- What you have to do
Work out the count of lines in the material where the string "will" shows up, and reply with it alone.

───── Supplied records

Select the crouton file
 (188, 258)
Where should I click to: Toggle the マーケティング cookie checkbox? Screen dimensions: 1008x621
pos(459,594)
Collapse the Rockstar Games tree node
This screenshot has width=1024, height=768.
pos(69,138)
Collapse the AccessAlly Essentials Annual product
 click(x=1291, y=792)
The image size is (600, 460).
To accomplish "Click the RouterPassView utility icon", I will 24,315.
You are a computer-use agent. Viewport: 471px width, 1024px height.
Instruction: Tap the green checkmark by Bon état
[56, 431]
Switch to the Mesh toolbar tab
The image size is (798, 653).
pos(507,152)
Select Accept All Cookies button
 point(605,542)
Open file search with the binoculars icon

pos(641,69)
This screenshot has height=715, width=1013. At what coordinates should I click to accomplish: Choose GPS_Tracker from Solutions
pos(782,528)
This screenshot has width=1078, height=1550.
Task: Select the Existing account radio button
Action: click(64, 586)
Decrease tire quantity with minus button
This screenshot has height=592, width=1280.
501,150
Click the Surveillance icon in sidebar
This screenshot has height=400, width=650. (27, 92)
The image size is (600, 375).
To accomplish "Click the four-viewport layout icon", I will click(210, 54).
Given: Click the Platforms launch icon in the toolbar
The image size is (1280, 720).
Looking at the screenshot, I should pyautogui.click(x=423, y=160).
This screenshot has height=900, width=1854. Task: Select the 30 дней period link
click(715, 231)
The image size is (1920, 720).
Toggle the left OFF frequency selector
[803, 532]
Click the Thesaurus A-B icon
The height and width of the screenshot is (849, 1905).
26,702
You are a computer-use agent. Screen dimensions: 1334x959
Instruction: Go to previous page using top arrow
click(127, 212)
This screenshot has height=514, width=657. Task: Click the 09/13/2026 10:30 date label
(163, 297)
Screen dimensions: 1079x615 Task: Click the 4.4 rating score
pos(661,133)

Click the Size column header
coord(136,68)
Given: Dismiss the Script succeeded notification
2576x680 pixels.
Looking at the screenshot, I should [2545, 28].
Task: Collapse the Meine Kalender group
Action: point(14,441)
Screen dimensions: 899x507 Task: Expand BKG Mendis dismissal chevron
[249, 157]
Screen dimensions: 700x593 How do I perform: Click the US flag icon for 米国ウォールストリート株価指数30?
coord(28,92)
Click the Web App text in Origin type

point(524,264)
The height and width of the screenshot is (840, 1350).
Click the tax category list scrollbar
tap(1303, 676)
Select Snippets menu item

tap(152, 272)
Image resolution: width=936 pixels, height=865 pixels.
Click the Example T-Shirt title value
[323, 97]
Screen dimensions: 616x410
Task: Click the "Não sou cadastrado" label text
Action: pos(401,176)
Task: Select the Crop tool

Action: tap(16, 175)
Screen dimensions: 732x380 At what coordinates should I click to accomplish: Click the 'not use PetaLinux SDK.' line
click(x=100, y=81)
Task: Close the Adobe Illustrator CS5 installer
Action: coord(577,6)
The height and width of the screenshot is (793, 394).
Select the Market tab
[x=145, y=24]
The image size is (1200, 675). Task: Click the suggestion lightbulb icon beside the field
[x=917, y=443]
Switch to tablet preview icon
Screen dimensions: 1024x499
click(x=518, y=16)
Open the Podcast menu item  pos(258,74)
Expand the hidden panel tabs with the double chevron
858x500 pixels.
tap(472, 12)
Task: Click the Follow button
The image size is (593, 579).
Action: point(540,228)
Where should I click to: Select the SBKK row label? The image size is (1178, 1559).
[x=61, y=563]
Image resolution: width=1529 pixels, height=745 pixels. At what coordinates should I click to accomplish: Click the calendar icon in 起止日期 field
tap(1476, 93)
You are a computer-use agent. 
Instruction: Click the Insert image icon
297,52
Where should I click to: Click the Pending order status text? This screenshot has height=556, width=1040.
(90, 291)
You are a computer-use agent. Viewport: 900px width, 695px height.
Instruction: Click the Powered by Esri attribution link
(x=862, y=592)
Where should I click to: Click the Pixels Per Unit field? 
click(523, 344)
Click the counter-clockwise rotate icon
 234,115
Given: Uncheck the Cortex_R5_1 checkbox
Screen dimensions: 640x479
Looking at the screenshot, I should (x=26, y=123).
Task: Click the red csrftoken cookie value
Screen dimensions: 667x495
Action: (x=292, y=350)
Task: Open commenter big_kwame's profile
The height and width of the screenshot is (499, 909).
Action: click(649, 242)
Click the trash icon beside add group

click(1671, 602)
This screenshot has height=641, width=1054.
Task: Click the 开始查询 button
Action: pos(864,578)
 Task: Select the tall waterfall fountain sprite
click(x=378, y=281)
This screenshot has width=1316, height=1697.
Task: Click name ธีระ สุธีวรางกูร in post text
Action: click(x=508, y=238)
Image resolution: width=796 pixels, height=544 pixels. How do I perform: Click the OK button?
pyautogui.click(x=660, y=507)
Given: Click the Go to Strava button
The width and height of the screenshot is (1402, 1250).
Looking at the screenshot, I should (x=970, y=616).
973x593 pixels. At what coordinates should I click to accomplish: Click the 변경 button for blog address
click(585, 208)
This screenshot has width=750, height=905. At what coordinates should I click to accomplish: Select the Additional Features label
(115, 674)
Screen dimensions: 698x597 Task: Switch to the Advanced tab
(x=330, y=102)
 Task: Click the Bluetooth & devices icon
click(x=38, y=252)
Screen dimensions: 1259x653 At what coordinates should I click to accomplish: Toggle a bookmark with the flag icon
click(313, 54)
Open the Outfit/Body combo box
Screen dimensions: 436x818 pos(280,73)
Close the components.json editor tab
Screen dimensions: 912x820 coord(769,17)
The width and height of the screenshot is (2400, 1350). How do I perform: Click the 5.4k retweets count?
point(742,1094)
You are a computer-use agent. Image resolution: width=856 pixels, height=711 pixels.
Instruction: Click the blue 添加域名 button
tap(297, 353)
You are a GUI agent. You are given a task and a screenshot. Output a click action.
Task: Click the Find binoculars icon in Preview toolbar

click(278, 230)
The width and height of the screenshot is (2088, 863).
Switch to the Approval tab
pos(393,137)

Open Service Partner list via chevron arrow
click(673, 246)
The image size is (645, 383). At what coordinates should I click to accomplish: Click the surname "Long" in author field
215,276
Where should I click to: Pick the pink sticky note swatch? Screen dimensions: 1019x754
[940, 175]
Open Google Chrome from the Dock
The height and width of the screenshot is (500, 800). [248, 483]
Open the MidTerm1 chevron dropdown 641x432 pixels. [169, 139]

──────────

- Reply
2